The silence of leaders of Palestine solidarity activists is in many ways confirmation that their movement is motivated primarily by detestation of Israel’s existence, rather than advocating for Palestinians wherever they may be.
When the history of the Syrian Civil War is written, the assault on the Palestinian refugee camp in Yarmouk will be noted as one of its most shameful chapters. So why was the international pro-Palestinian community silent?
Nearly one year after the war in Gaza, another, far bloodier Palestinian tragedy has been taking place elsewhere in the Middle East—not quite outside of the news media’s gaze, but not quite receiving its frenzied attentions either.
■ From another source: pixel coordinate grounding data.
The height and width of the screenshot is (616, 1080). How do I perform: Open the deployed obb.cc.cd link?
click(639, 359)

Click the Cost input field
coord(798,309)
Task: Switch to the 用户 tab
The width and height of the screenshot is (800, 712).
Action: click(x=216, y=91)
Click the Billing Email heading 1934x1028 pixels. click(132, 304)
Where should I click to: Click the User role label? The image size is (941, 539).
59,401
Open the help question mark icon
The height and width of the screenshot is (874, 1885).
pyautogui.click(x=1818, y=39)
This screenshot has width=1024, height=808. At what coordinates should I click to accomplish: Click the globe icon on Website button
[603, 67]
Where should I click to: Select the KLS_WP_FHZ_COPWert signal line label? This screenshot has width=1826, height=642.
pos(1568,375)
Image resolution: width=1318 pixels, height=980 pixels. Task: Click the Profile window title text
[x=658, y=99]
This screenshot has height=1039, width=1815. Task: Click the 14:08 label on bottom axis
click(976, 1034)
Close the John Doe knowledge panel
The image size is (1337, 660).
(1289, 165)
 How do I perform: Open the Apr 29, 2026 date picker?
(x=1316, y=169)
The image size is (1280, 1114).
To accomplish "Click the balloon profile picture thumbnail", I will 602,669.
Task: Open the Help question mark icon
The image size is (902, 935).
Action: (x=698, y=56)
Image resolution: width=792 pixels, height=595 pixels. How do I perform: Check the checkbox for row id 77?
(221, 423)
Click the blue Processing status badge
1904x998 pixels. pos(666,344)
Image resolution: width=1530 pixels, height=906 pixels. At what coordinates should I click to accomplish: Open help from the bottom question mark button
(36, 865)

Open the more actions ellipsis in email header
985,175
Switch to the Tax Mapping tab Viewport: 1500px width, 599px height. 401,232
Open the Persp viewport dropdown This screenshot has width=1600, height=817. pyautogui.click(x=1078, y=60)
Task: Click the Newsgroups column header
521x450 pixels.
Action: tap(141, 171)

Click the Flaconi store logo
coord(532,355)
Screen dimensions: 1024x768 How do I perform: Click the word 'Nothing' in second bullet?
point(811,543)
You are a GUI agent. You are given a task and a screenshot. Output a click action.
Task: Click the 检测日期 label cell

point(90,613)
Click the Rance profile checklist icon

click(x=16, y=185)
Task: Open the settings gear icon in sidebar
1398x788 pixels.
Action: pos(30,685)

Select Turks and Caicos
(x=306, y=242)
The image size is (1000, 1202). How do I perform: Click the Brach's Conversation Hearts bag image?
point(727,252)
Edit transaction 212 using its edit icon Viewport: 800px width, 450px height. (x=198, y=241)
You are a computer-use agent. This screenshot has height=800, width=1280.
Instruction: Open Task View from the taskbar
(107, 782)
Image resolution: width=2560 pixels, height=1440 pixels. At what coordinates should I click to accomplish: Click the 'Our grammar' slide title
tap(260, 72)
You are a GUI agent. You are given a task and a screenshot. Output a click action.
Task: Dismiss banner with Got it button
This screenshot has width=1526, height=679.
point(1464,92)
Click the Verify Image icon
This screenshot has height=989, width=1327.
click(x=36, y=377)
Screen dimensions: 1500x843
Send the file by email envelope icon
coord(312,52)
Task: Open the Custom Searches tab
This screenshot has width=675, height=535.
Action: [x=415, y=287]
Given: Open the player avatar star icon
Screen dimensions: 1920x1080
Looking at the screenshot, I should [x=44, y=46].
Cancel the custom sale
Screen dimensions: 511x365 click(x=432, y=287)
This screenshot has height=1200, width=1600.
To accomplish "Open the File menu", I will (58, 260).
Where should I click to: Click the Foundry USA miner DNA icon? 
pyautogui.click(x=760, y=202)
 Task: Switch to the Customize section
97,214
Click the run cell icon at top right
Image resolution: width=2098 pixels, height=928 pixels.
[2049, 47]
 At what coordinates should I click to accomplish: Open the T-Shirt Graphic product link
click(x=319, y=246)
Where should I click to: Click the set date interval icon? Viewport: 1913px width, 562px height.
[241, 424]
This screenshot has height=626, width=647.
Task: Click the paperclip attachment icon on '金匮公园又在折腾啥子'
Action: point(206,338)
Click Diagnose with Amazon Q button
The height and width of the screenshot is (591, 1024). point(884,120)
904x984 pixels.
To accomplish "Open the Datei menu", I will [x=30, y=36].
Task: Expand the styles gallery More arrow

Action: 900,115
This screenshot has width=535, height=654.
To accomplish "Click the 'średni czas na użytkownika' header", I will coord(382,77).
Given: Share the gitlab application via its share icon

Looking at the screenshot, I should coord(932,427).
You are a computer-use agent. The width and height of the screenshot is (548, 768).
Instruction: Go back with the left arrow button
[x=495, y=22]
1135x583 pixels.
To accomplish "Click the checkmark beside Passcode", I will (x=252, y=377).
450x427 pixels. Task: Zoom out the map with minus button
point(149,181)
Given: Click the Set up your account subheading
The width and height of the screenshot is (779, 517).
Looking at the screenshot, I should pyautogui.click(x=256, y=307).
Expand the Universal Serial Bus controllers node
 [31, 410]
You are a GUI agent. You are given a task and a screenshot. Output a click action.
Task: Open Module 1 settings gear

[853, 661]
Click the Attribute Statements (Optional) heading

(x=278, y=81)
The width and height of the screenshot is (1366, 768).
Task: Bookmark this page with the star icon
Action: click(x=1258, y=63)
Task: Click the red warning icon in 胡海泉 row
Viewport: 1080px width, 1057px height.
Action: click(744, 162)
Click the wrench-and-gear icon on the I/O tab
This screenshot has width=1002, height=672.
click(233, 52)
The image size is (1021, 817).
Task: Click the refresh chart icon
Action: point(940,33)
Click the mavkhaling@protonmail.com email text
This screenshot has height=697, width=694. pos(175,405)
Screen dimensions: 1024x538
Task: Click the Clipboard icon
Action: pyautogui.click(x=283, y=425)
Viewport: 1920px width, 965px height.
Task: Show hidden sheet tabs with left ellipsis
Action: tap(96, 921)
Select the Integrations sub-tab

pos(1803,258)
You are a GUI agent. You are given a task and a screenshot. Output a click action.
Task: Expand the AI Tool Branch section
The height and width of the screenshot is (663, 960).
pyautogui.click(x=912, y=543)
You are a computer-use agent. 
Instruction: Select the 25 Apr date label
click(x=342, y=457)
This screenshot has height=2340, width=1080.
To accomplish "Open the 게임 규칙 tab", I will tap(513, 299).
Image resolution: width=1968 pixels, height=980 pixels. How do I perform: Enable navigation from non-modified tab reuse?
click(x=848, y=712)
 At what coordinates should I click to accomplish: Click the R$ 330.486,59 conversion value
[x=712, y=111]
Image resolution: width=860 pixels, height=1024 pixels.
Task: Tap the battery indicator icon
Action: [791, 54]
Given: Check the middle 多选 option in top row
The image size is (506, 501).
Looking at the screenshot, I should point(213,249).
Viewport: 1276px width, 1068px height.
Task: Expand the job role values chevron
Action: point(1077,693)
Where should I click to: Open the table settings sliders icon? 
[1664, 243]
The Islamic State’s recent conquest of Yarmouk—a once thriving Palestinian suburb with the formal status of a refugee camp that lies on the outskirts of Damascus—provides far more than just insight into which aspects of the Palestinian plight get editorial privilege and which do not. Since the strangulation of Yarmouk began in 2012, the fate of its people has offered a bald reminder that within the Arab world, Palestinians still encounter an ambivalence that can spill into open contempt. Just as instructive, and certainly more novel, is the realization that the global Palestinian solidarity movement, by not holding mass demonstrations highlighting the slaughter and starvation in Yarmouk, has become complicit with the dictator Bashar al-Assad and the beheaders of IS.